More marketers leveraging downtown T.O. square
As the Toronto Life section of Yonge-Dundas Square nears completion, its newly arrived retailers - plus others - are increasingly rendezvousing there with consumers.
Yonge-Dundas Square in downtown Toronto has become a hot venue for events ranging from concerts and movies to themed bazaars and even Richard Branson’s zany stunts. Now, as the Toronto Life section at the north end nears completion, its newly arrived retailers – plus other marketers – are increasingly creating connection points with consumers.
Cross-promotions in the venue are also on the rise. Last evening, for example, no fewer than eight marketers got in on the action when HMV opened a new store in the square.
Warner Home Video and LouLou magazine invited shoppers to a mother-and-daughter spree at which Yummy Stuff served ‘decadent’ cupcakes, Lux-Spa offered free manicures and David Scott Cosmetics did makeovers. As well, attendees competed in Nintendo Wii battles for chances to win prizes including a gumball machine. Meanwhile, Warner sold 50%-off DVDs of seasons 1-7 of The Gilmore Girls.
Today, Yonge-Dundas Square was to be invaded by hockey buffs eager to have their photos taken with the Stanley Cup and/or NHL alumni Johnny Bower and Mark Napier. The event was the kick-off for Scotiabank’s ‘Build Stanley’ contest where – using duct tape, soup cans, car parts, pasta noodles, pastries, cheeses, cutlery, art supplies and stubby beer bottles – 10 teams from across Toronto were to build replicas of hockey’s most famous cup. Representing a range of different industries, they were to compete for $500 donations by Scotiabank to their favourite charities.

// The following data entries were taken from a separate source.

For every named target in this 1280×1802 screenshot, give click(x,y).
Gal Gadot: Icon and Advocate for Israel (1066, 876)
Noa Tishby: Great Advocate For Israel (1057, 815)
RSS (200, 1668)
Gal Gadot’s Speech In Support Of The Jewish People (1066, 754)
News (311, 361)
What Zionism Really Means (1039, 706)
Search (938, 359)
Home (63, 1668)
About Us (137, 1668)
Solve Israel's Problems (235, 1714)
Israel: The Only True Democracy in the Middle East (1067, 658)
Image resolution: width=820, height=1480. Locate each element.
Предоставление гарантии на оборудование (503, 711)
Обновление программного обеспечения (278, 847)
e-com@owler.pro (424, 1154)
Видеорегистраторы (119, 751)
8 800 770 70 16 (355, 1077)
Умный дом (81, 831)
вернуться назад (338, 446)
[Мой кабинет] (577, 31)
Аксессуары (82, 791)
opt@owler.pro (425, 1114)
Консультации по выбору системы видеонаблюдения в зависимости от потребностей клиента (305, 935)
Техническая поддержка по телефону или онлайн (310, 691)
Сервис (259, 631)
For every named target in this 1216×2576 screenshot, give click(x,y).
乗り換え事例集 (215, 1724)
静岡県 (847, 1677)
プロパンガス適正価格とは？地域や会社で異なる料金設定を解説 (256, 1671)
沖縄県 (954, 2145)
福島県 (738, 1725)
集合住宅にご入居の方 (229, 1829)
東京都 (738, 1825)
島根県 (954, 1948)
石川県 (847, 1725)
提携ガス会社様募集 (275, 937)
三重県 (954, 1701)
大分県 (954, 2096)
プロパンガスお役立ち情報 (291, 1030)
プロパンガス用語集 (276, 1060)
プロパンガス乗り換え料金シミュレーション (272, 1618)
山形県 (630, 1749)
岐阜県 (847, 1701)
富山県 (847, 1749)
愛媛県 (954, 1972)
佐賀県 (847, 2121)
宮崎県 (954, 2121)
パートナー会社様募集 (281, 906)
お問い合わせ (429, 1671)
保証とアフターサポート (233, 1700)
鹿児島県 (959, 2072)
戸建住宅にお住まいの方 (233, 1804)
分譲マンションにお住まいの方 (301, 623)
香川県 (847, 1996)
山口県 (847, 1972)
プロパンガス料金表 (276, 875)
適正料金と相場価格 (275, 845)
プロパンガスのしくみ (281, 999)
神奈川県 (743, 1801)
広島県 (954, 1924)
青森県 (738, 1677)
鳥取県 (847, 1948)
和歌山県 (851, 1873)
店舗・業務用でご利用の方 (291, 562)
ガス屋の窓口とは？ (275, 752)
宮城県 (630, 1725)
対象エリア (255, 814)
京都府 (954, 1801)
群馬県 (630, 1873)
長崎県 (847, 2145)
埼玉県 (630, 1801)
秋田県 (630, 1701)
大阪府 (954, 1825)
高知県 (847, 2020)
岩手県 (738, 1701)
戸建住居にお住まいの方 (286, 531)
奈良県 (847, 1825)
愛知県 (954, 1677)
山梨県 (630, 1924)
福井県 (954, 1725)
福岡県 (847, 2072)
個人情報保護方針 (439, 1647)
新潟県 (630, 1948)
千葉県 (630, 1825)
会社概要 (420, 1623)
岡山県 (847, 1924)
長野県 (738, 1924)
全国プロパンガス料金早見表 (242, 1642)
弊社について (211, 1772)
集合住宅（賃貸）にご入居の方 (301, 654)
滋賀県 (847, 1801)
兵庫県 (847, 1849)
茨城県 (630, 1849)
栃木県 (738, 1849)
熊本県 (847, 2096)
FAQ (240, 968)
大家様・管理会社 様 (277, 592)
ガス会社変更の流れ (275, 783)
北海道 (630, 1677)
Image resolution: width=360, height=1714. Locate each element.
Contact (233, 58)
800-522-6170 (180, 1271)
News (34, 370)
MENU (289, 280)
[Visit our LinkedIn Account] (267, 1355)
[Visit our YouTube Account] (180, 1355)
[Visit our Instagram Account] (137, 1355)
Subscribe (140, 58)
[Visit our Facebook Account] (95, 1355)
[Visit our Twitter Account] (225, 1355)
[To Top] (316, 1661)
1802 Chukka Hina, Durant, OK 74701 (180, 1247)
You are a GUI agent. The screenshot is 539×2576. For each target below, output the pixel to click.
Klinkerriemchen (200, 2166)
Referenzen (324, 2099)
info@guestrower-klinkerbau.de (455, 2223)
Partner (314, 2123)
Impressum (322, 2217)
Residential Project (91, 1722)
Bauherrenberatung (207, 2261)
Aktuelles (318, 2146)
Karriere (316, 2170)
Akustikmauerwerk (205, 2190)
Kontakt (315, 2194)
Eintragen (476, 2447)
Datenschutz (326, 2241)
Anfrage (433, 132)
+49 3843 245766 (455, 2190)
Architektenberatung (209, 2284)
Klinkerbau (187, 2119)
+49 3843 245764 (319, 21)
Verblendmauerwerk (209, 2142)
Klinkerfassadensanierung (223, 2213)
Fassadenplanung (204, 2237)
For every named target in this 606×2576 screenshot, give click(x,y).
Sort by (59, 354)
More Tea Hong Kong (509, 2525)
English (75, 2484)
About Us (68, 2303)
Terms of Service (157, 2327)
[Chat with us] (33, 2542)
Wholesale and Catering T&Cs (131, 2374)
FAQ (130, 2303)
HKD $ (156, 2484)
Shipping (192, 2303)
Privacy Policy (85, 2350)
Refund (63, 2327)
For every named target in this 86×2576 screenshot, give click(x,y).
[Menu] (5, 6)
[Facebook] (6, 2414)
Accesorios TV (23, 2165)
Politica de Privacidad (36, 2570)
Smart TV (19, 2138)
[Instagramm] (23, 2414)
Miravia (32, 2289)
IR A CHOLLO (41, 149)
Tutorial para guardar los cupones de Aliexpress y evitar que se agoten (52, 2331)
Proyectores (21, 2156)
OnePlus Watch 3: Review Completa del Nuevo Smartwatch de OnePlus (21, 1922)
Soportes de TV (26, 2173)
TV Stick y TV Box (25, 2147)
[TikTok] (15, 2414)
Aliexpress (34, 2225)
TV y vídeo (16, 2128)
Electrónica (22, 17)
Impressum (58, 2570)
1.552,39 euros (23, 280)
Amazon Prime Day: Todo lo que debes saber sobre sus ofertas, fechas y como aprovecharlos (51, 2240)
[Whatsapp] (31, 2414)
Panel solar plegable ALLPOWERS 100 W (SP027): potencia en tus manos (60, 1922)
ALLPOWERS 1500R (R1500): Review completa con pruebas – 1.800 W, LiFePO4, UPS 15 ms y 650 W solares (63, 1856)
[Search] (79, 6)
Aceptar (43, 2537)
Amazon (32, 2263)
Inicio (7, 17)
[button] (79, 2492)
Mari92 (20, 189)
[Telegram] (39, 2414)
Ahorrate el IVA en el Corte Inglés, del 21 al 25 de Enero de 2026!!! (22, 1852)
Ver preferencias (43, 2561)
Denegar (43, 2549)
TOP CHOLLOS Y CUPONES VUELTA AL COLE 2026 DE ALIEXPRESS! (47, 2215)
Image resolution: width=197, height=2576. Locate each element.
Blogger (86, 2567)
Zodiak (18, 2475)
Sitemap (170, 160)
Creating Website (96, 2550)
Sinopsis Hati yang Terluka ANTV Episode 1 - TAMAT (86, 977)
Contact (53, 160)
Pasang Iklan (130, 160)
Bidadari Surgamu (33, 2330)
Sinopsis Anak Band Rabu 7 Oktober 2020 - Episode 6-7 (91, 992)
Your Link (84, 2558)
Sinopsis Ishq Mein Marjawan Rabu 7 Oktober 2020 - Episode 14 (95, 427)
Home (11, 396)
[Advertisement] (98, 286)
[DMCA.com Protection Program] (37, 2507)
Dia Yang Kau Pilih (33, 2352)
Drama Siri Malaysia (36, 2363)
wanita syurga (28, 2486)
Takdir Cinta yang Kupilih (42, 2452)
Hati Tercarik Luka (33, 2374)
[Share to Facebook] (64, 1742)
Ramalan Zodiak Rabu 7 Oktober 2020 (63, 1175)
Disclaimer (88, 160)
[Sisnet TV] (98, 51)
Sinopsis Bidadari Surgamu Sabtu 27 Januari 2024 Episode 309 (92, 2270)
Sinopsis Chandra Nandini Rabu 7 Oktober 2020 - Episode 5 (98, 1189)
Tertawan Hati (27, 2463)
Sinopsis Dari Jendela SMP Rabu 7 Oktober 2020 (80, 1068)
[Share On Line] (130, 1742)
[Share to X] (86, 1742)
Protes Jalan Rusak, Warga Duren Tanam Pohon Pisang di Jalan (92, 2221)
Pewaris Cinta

By the way, Scotiabank is inviting Canadians who don’t make it to the square to construct their own replica Stanley Cups online until April 27. At stake are various weekly prizes, while two grand prize winners will receive trips to one of the NHL final games. Bensimon Byrne’s Mighty division created the website, while the agency’s Narrative Advocacy section handled all aspects of the OOH event.